Metabolic and endocrine disorders
Olanzapine has the highest risk of obesity and metabolic disorders compared to other antipsychotics. In patients taking olanzapine 15 mg per day, after a year of therapy, body weight increases by an average of 11.8 kg. An increase in weight during treatment with this drug is noted up to 12% of the initial weight of patients. Weight gain can be up to 20-45 kg.
The consequences of obesity and metabolic disorders caused by antipsychotics seem to be no different from the consequences of obesity caused by any other causes, that is, they include an increased risk of coronary heart disease, arterial hypertension, cancer, diabetes mellitus, osteoarthritis, sleep apnea , cholelithiasis, myocardial infarction and stroke. The use of olanzapine statistically significantly increases the risk of developing diabetes by 6 times.
The metabolic disturbances mentioned above are caused by olanzapine not only in patients with mental disorders, but also in mentally healthy individuals. Studies have also shown that olanzapine reduces insulin sensitivity in healthy men after eight or ten days of use.
Diabetic ketoacidosis, a relatively rare and extremely dangerous complication of diabetes, can also be caused by olanzapine. Cases have been repeatedly noted when diabetic ketoacidosis developed suddenly, in the absence of previously diagnosed diabetes. The possibility of diabetic ketoacidosis must always be kept in mind: its mental manifestations are easily confused with the symptoms of schizophrenia.
At the beginning of treatment, especially when choosing a dosage, observation is necessary:
- extrapyramidal side effects,
- orthostatic hypotension and reflex tachycardia,
- drowsiness,
- weight gain,
- hyperglycemia and hyperlipoproteinemia are possible.
The risk of orthostatic hypotension is increased when olanzapine is taken concomitantly with benzodiazepines. Drowsiness at the beginning of treatment develops often, so the drug is best taken at night.

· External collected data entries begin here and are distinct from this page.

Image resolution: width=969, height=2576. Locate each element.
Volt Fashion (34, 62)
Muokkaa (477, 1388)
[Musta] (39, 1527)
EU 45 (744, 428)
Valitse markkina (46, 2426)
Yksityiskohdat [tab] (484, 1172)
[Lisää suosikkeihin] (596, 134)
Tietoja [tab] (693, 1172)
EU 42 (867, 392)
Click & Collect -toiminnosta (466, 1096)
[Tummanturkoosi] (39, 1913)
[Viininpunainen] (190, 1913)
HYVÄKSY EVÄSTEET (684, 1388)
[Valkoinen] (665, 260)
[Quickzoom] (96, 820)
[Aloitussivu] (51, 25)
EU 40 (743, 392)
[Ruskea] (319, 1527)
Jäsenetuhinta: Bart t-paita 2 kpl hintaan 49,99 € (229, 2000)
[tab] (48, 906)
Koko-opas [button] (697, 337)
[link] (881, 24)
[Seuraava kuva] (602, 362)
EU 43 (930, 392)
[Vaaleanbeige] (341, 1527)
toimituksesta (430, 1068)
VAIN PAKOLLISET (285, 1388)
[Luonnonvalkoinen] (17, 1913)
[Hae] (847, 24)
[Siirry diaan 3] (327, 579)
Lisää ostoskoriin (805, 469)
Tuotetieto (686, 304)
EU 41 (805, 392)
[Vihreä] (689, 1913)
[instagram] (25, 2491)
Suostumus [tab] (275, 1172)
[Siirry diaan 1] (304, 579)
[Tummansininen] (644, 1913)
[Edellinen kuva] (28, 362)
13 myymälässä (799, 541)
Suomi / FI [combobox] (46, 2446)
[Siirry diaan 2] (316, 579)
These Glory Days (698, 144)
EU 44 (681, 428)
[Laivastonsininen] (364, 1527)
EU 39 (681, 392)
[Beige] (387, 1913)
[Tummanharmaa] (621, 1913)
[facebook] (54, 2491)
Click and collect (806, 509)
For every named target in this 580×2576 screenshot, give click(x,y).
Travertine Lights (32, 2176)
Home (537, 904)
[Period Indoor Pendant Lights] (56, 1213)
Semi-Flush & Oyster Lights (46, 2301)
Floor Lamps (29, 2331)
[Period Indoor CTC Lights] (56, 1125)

Due to the possibility of developing agranulocytosis, it is desirable to conduct weekly blood monitoring during the first 18 weeks of therapy in patients taking olanzapine, and then monthly.
When initially prescribing olanzapine, it is necessary to assess the likelihood of a patient gaining weight, taking into account his body mass index, history, general clinical feeling of a tendency to be overweight. When observing a patient taking olanzapine, it is important to consider the basic principle of weight gain control: a seven percent increase in body weight from the initial body weight is an absolute contraindication to further use of the drug.
To prevent the development of life-threatening conditions associated with diabetes (acidosis and coma), early recognition and treatment of developing diabetes is necessary. Psychiatrists in therapy with olanzapine should be alert to symptoms of diabetes such as weight loss, drowsiness, thirst, polyuria, and, if necessary, provide their patient with an endocrinologist's consultation.
Olanzapine can also cause the development of neuroleptic malignant syndrome, a potentially fatal symptom complex, the clinical manifestations of which include:
- a significant increase in body temperature,
- muscle rigidity,
- changes in mental status and autonomic disorders (unstable pulse or blood pressure, tachycardia, cardiac arrhythmia, increased sweating).
Additional signs may include an increase in CPK levels, myoglobinuria (rhabdomyolysis), and acute renal failure. Clinical manifestations of neuroleptic malignant syndrome or a significant increase in body temperature without other symptoms of this syndrome require the abolition of all antipsychotics, including olanzapine.
In comparative studies lasting more than 6 weeks, treatment with olanzapine was sometimes accompanied by the development of tardive dyskinesia (an irreversible neurological side effect). With the development of signs of tardive dyskinesia, it is recommended to reduce the dose or stop olanzapine. Symptoms of tardive dyskinesia may increase or begin after discontinuation of the drug.
With extreme caution, the drug should be used with an increase in the activity of AST and ALT in patients with insufficiency of liver function, a limited functional reserve of the liver, or in patients receiving treatment with potentially hepatotoxic drugs. In the event of an increase in AST and / or ALT activity during treatment with olanzapine, careful monitoring of the patient and, if necessary, dose reduction is required.
Olanzapine should be used with caution in patients with a history of seizures or those exposed to factors that lower the seizure threshold. Seizures have rarely been observed in these patients treated with olanzapine.
Under in vitro conditions, olanzapine exhibits dopamine antagonism and, like other antipsychotics, inhibits the action of levodopa and dopamine agonists.
Withdrawal of olanzapine may result in cholinergic withdrawal effects, including flu-like symptoms, insomnia, agitation, confusion, restlessness, anxiety, and extrapyramidal disorders. To prevent the cholinergic effects of withdrawal, a gradual decrease in the dose of the drug is recommended (and, if it is planned to switch to another antipsychotic, a gradual increase in the doses of this antipsychotic), with the development of withdrawal symptoms, a “step back” to the previous dose of the drug being withdrawn, and its slower withdrawal, in if necessary, the appointment of correctors and benzodiazepines.